== Trecho fornecido
Se você é líder e não
concorda, diga que não concorda. Não ceda por medo. Há pastores que têm medo de
perder o pastorado e cedem a direção do culto aos jovens. Eles cantam, cantam,
e depois se sentam e se desligam do resto da atividade, quando não saem do
templo. Há um descompasso entre o que se cantou e o que se prega. Porque se
canta um evangelho muito diluído. Há pastores que têm medo de perder o rebanho,
massificado por este padrão, e o usam. Tenho ido a igrejas em que pastores
ficam alheios aos corinhos (recuso-me a chamá-los de “louvor”), mas dizem-me
candidamente: “Eu não gosto, mas o pessoal gosta”. Ele deixa de ser o
orientador do povo e passa a ser um garçom que serve o que o povo gosta. Ministro
de música também age assim. E também está errado. Se estudou música e passou
por um seminário deve ter uma proposta de liturgia menos medíocre e que atenda
a todas as faixas etárias da igreja. É sua responsabilidade. Nossos cultos
estão sendo empobrecidos pelos corinhos. A música é de baixa qualidade e as
letras são aguadas. Os corinhos são cada vez mais efêmeros. Ministro de música,
não copie a pobreza musical e intelectual dos corinhos.
====
== Dados fornecidos
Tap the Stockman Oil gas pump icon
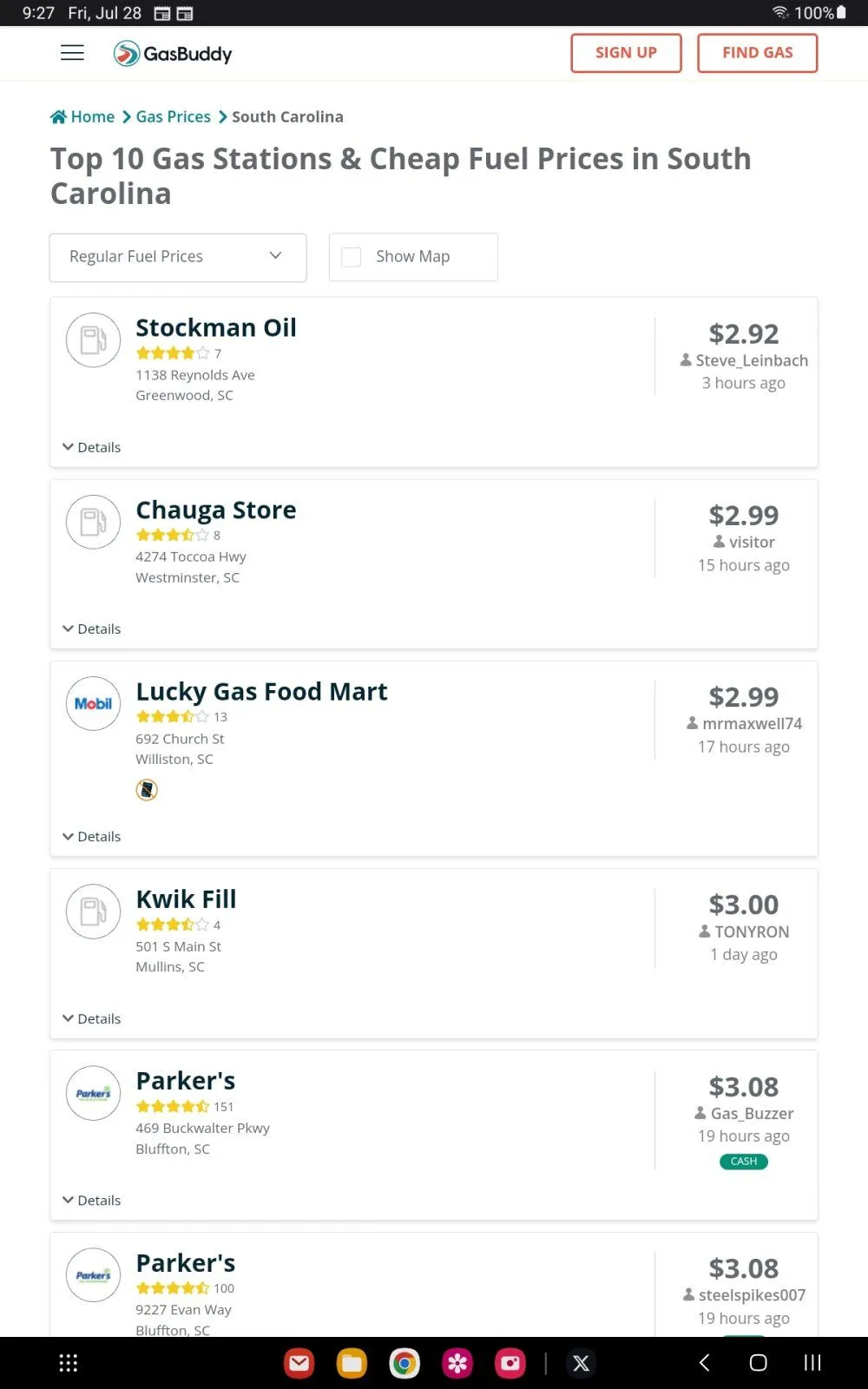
====
Desafio A: Verifique se as afirmações a seguir concordam com o trecho sobre os corinhos nos cultos, respondendo sim ou não a cada uma e citando literalmente as palavras do trecho que decidem a resposta. (i) O autor chama os corinhos de louvor. (ii) O ministro de música que age como esses pastores também está errado. (iii) Os corinhos são cada vez mais duradouros.
Desafio B: Dê sequência ao trecho sobre os corinhos nos cultos, escrevendo a parte seguinte a partir da última frase.
Os dados formam um material à parte, independente do trecho.

Resultado A:
(i) Não. «recuso-me a chamá-los de “louvor”»
(ii) Sim. «Ministro de música também age assim. E também está errado.»
(iii) Não. «Os corinhos são cada vez mais efêmeros.»

Resultado B:
Pensar não é pecado. E ser
inteligente também não é. Se os “levitas” podem discordar dos que chamam
depreciativamente de “conservadores”, por que nós, conservadores, não podemos
discordar dos “mediocrizadores” da música evangélica?
2. O QUE A
BÍBLIA DIZ?
Tudo na igreja deve ser
submetido ao crivo da Bíblia, inclusive o que se canta. Os compositores não
estão escrevendo uma nova revelação e estão sujeitos ao crivo da Bíblia. Devem
ser humildes e não pensarem de si como oráculos de Iahweh. Quem queira subir o
monte santo de Sião deve ler Hebreus
12.22-29 e ver que ele é um
símbolo do evangelho, da igreja de Deus, e que cada crente já está nele. O
monte Sião não tem nada para nós. Quem queira subir acima dos querubins deve
ler Isaías
14 e verificar que alguém
quis fazer isto no passado e foi expulso do céu.
Quem cante “Quero ver a tua
face, quero te tocar”, deve se lembrar que Deus disse a Moisés: “Não me poderás
ver a face, porquanto homem nenhum verá a minha face, e viverá” (Êx 33.20).
As primeiras declarações de
fé da igreja foram expressas em cânticos.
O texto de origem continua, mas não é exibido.